**Directions:** Would you please print exactly the lines that run from the one with "This screenshot has" to the last line of the data, both included, without any pictures?

**Records from a collection:**
______________________________

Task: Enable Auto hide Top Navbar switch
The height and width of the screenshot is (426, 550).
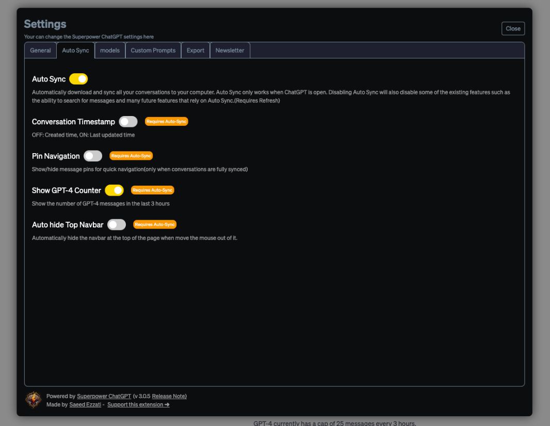Action: click(x=117, y=225)
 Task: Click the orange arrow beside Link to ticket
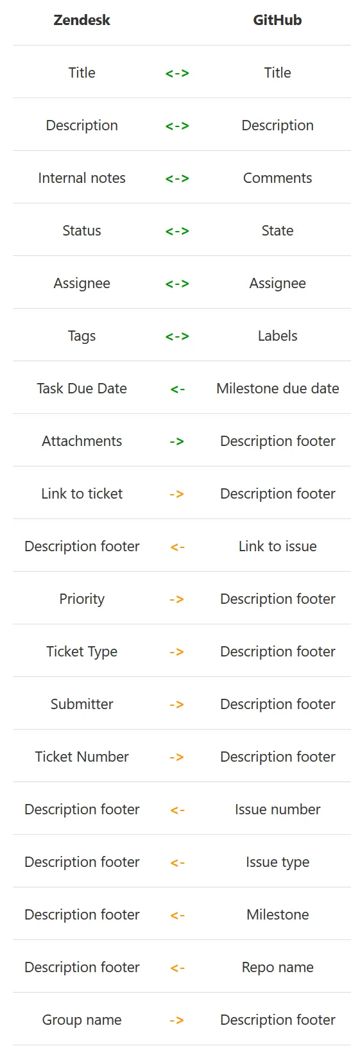177,494
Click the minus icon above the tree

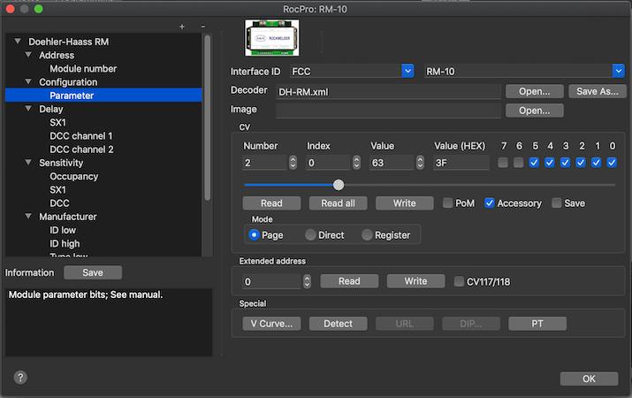coord(202,27)
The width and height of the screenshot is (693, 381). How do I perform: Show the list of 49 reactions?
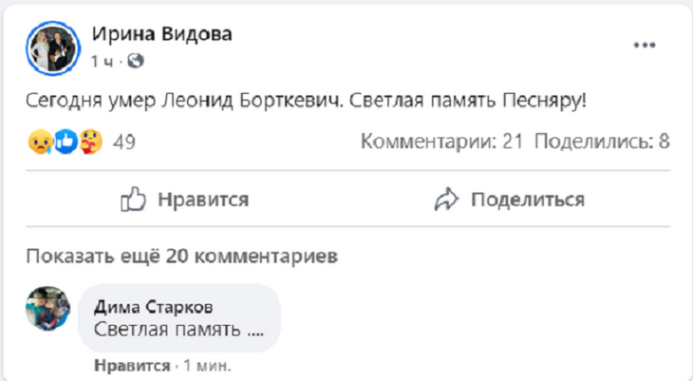click(x=124, y=143)
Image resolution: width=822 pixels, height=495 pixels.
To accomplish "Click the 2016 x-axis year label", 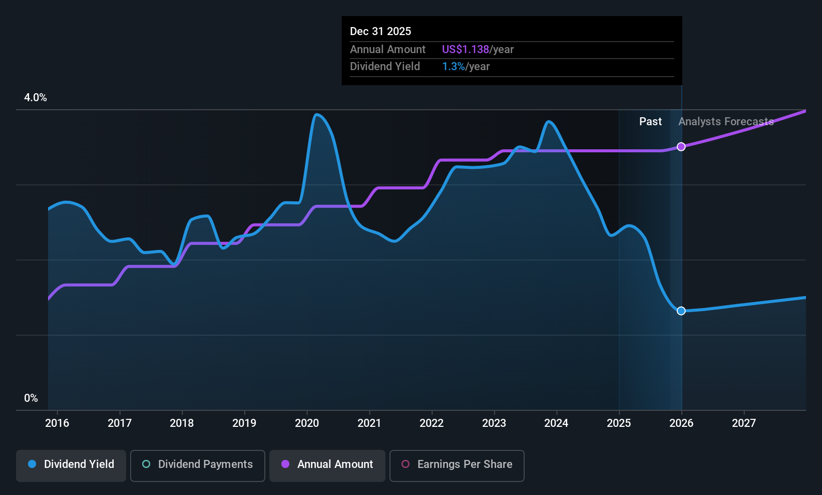I will tap(57, 423).
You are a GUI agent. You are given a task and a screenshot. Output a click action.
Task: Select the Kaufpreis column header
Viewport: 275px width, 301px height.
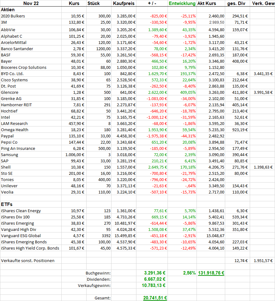[124, 3]
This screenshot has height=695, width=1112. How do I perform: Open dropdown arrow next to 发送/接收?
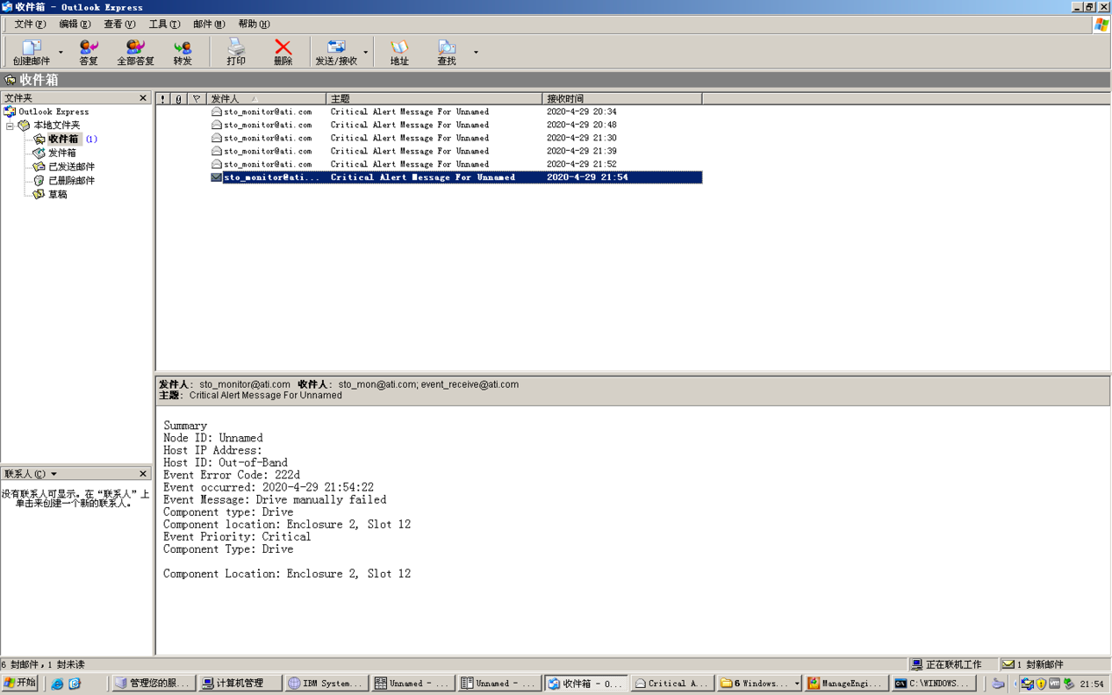[366, 53]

______________________________

**Solution for this task:**
This screenshot has height=695, width=1112. How do I perform: Open dropdown arrow next to 发送/接收?
[366, 53]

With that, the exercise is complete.